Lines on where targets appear

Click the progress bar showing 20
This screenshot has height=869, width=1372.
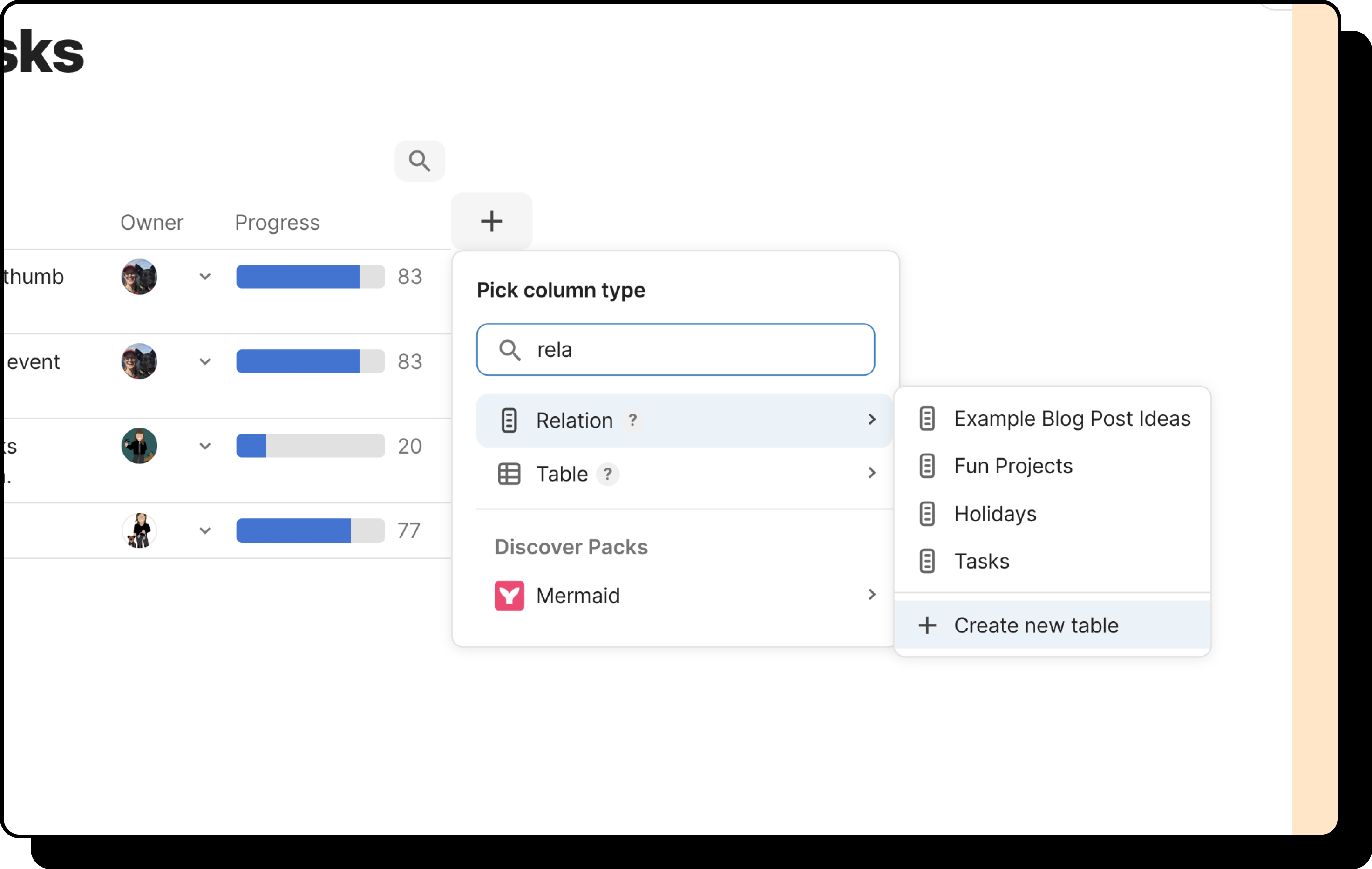click(x=309, y=446)
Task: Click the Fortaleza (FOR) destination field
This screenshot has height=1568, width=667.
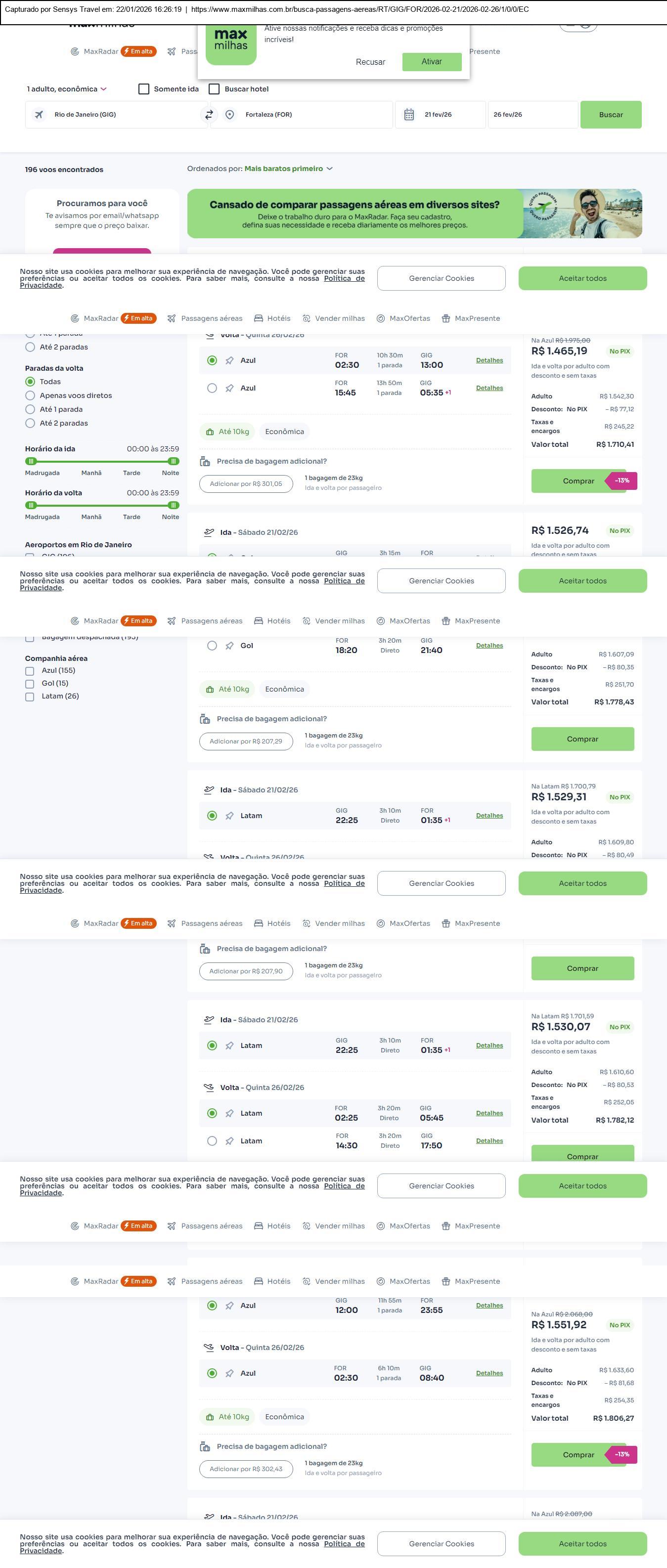Action: tap(311, 114)
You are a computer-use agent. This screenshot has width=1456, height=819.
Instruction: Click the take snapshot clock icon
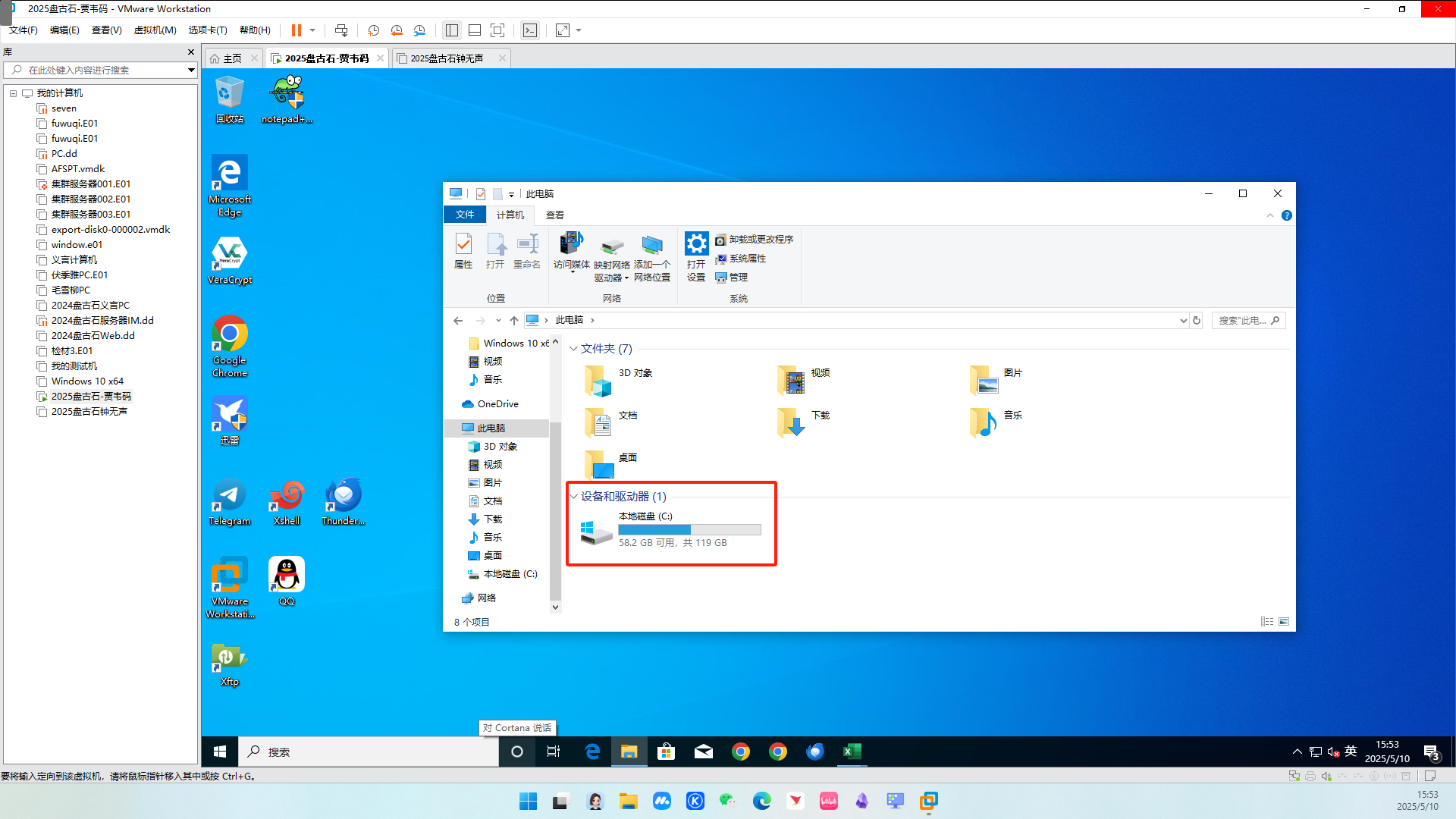373,30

§ Written request
Please repeat the lines above word for word, leaving out the pictures.

§ Correct response
Click the progress bar showing 20
This screenshot has height=869, width=1372.
click(x=309, y=446)
Task: Click the Fortaleza (FOR) destination field
This screenshot has height=1568, width=667.
Action: tap(311, 114)
You are a computer-use agent. This screenshot has width=1456, height=819.
Instruction: Click the take snapshot clock icon
373,30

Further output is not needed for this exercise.